A fundamental premise is to recognize that it is not about us, but about the grieving person. We cannot solve the crises of others, we do not intend to solve their problems, but we can be there for them, side by side.

We learned the importance of connecting with people and making them feel that, when we are there with them, they are the most important thing to us and deserve our full attention. We have all, at least once in our lifetime, sat in the seat of pain, suffering and fear, and when we look back, we realize that what we value the most, and who we remember the most, were those people who were simply there, who did not judge us.   They did not tell us what we should do yet did not do.  They did not lecture us, but rather validated our feelings and emotions, and with their actions reflected the purest love and compassion.

Today we know that it is okay to not be okay, it is okay to cry, it is okay to not want to speak, that the different emotions experienced are normal in a crisis.  In most cases, those who receive the appropriate support in a critical situation can move forward on their own, without having to resort to treatment with specialists in the area of ​​mental health.

We seek to foster resilience in people, that is, the ability to recover quickly from the psychological disturbances associated with critical incidents. 

We are not counselors, psychologists, or psychiatrists.  We are people who have been trained to walk alongside those in crisis, who have learned to develop empathic listening skills, not to make judgments or draw conclusions, and to respect beliefs and values ​​that may be different from our own.

We understand that there are many forms of communication – verbal and non-verbal languages.  We understand the importance of knowing what to say and what not to say, so as not to hurt people, and that the silence of the sufferer must be respected.

Today, more than ever, we have experienced the need to be prepared to provide emotional and spiritual care in times of crisis.

The COVID-19 pandemic has highlighted the emotional vulnerability of people.  No one has been exempt from experiencing crises during this atypical time that has taken us all out of our normal routines. Young people and children who were used to going to their universities, schools and colleges, are now confined to their homes twenty-four hours a day, receiving classes virtually, without the possibility of socializing or spending time with their friends. Many couples are now together all day, having to work remotely from home, which has increased tension and friction in the relationship. And furthermore, in many cases, the situation is aggravated because one or both of them may have lost their job. Seniors are becoming isolated and depressed, as a result of having to be physically distanced from their loved ones.

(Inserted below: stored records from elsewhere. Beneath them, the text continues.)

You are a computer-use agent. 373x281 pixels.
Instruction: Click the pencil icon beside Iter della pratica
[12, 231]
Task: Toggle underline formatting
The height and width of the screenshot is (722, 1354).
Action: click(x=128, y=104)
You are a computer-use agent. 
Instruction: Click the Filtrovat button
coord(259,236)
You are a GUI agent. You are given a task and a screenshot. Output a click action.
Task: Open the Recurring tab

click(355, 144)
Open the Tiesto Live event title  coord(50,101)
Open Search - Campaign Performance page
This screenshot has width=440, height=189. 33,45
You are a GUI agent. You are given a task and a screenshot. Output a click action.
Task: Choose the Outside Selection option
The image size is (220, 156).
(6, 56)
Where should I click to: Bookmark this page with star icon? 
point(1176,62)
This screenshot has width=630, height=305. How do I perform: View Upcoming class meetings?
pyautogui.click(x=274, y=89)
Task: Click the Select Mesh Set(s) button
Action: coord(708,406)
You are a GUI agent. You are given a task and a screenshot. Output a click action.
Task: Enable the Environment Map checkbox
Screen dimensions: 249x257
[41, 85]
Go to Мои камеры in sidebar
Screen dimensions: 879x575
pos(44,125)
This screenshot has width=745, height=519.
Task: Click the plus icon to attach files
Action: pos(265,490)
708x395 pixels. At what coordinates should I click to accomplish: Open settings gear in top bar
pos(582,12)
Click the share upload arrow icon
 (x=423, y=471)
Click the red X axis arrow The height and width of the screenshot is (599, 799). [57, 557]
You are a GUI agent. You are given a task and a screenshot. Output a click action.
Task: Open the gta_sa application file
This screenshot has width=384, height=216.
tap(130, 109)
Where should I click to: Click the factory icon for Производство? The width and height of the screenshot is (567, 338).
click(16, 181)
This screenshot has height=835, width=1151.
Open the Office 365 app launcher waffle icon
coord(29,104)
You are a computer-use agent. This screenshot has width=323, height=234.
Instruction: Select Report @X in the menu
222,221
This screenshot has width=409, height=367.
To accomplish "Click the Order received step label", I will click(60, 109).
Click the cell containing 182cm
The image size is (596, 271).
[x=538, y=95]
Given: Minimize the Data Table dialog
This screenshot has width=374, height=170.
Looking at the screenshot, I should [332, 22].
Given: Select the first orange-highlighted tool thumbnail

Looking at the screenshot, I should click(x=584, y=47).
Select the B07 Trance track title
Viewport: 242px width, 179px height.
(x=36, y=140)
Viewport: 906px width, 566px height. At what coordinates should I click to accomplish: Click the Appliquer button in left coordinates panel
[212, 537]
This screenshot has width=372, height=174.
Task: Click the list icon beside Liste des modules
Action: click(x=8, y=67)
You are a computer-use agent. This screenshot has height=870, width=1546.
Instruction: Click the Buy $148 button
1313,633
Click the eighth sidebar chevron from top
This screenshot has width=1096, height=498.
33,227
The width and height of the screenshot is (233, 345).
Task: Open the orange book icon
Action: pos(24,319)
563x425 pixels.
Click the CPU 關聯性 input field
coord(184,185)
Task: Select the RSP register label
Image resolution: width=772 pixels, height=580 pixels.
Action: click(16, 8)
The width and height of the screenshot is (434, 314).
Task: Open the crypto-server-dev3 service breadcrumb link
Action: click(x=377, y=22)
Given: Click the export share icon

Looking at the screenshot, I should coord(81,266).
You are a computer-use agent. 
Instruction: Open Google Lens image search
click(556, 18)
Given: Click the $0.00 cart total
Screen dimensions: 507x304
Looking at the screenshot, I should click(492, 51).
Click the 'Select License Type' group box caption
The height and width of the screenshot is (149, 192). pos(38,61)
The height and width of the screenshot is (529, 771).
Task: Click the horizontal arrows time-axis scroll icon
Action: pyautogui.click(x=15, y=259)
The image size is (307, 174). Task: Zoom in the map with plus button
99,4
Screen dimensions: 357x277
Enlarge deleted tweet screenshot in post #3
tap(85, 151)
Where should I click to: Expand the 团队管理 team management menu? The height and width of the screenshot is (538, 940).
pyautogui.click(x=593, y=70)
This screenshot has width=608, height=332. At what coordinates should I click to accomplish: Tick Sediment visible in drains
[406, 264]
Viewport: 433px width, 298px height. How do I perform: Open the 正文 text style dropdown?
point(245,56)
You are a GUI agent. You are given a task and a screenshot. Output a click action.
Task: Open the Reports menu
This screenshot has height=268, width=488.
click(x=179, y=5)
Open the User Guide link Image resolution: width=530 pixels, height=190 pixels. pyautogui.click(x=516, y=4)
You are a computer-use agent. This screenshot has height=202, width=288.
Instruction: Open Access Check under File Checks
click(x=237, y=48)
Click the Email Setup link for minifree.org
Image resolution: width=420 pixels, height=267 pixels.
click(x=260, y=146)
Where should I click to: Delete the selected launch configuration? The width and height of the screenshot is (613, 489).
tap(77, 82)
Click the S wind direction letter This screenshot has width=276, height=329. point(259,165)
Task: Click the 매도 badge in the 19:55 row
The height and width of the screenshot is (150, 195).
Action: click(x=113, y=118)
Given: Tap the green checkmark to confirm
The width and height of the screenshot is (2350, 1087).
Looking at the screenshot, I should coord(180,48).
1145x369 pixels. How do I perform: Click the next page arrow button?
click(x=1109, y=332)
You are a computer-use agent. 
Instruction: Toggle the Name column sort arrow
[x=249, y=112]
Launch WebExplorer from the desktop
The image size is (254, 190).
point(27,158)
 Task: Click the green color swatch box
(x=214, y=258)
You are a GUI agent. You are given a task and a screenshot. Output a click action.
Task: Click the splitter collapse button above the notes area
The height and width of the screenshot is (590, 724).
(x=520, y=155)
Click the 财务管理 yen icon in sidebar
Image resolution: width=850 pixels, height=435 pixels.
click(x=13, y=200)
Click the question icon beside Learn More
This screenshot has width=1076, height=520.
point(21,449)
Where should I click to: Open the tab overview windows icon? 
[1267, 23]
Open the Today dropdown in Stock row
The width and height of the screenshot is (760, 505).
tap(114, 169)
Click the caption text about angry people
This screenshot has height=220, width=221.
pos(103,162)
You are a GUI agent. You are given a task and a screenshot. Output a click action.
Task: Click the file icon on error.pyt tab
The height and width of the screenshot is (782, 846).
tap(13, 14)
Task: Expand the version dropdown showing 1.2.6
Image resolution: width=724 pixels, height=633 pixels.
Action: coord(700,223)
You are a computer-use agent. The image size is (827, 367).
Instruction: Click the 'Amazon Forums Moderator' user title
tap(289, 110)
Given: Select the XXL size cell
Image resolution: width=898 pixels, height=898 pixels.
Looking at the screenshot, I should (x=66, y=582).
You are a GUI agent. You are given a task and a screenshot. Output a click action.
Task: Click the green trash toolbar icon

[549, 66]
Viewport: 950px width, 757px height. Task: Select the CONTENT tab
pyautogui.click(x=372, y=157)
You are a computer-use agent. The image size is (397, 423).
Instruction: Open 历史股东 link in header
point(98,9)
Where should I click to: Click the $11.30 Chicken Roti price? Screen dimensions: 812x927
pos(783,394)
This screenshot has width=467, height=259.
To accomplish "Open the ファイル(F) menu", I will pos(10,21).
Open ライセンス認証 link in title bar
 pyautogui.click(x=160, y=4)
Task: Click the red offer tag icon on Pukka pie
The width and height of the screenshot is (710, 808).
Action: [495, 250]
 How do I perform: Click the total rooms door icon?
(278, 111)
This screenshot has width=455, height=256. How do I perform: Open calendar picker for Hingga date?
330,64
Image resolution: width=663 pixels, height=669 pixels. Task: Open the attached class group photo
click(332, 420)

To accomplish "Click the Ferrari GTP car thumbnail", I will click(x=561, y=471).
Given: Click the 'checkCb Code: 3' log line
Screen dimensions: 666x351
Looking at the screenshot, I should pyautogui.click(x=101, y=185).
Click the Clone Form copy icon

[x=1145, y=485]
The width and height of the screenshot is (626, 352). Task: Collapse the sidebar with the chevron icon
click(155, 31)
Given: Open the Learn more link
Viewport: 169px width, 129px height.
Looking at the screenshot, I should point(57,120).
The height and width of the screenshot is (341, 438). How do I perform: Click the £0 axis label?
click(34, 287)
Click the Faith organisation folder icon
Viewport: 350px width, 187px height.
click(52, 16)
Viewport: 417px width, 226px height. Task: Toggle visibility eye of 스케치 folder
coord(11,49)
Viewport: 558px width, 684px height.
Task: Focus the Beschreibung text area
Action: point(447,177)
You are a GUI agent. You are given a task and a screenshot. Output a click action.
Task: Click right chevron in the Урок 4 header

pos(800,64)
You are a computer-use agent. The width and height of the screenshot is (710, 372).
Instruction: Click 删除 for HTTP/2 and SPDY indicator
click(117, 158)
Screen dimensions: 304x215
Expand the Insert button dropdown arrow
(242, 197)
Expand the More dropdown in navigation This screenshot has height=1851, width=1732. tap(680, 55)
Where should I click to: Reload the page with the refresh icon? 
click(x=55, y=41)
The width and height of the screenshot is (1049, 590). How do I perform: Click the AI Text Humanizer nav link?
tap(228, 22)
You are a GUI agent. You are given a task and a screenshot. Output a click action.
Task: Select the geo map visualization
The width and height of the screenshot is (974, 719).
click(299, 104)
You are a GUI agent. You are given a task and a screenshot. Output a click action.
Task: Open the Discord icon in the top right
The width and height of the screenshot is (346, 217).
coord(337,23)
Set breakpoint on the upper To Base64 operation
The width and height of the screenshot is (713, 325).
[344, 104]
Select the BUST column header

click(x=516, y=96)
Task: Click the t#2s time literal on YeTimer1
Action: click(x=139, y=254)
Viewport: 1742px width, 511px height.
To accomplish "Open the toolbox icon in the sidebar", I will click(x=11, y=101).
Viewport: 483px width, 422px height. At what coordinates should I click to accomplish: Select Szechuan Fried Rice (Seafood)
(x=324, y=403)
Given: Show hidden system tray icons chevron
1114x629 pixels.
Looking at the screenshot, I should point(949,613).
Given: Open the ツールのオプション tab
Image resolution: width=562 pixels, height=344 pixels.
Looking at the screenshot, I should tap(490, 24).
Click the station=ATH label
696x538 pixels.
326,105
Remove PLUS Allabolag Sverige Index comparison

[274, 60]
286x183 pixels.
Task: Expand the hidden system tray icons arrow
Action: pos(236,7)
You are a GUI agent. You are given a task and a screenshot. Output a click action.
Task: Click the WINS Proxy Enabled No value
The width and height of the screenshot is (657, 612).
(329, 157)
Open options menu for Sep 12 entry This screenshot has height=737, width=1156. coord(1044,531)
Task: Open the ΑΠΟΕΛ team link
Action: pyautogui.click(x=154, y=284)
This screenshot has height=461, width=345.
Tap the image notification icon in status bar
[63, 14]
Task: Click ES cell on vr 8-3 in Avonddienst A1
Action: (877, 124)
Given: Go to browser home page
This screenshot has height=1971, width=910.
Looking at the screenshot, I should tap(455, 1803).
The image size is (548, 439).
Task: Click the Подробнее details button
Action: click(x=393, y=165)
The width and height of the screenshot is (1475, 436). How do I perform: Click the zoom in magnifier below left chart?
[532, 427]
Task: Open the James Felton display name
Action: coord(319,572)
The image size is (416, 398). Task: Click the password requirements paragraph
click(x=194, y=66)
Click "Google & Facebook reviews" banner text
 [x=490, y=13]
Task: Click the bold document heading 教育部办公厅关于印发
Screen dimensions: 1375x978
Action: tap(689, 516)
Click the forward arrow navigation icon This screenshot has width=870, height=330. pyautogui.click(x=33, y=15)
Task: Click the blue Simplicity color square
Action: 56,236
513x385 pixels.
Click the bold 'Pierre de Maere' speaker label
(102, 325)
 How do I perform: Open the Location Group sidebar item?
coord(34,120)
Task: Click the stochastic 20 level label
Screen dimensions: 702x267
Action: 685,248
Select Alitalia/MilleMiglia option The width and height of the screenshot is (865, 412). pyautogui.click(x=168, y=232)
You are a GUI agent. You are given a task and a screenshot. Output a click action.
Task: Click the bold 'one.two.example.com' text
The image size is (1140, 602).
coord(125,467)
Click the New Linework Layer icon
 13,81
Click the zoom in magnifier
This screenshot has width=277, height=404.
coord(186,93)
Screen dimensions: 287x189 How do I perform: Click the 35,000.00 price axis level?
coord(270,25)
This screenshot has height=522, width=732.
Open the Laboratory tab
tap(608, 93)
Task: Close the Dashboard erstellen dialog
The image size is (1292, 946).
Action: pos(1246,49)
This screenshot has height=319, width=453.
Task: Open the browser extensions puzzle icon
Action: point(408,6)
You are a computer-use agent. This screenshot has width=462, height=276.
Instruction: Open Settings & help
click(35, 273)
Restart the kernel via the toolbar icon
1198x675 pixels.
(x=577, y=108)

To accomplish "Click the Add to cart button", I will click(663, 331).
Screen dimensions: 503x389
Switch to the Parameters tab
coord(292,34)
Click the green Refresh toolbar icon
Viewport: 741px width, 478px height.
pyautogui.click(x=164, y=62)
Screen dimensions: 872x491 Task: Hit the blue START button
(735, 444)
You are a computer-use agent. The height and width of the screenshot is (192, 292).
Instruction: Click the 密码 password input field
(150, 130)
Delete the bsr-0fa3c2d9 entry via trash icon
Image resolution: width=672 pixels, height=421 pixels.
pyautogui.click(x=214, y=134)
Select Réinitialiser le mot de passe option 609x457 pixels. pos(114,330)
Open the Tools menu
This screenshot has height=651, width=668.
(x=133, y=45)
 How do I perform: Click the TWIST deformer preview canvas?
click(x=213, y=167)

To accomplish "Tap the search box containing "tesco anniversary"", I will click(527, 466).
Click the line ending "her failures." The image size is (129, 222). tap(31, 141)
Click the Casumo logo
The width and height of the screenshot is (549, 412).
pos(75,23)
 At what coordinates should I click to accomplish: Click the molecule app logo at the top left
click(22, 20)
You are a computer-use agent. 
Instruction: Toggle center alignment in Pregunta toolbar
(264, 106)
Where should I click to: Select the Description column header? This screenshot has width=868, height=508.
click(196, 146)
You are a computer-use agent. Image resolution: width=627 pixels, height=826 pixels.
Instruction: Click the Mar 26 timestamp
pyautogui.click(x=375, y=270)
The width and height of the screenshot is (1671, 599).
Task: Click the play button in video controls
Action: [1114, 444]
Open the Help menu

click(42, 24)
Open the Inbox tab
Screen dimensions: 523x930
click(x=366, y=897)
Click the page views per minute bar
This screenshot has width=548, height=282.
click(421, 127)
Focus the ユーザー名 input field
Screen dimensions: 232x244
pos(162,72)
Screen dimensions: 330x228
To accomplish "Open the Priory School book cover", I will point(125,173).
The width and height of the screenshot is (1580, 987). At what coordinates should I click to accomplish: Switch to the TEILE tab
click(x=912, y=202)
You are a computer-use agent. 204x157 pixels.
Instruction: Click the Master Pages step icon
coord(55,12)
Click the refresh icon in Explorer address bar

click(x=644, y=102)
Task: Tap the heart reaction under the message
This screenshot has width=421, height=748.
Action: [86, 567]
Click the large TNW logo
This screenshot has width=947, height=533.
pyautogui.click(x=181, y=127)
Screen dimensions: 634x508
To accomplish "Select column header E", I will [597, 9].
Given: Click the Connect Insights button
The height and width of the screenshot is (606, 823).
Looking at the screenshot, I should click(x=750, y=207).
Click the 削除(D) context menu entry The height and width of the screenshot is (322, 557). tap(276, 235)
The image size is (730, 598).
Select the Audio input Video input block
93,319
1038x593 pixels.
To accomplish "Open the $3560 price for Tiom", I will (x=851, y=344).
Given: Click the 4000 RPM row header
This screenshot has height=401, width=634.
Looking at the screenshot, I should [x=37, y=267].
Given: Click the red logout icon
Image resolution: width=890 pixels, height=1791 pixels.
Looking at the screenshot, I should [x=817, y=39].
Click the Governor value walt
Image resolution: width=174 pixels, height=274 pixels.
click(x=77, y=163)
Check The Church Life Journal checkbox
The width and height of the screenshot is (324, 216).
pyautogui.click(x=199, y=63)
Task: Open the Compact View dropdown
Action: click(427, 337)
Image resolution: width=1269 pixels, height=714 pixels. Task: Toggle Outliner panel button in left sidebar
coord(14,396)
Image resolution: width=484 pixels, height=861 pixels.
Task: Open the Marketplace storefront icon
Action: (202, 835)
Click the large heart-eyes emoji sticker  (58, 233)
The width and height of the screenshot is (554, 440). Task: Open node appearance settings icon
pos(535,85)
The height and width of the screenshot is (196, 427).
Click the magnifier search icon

Not to mention the deaths of loved ones caused by COVID and not being able to say goodbye to them, the economic crises, depression, anxiety, and suicide attempts that are all on the rise. In short, the world is in crisis.  The skills and abilities that are learned in the CISM courses are invaluable and every day it seems more imperative to acquire them, so we can walk on this earth without doing harm, but rather leaving an imprint of hope in people.

The most important lessons learned can be summarized in the following words: learn to listen and stay beside the person who is going through a difficult situation. Remember, it is a privilege to be there and not a right.

Finally, it is vital to take care of ourselves in order to be able to be effective in the journey of crisis intervention. Don’t forget to exercise, eat healthy, get enough sleep, cultivate healthy and positive relationships and leave room for recreation. This is how we will be prepared to continue this lofty and unparalleled calling.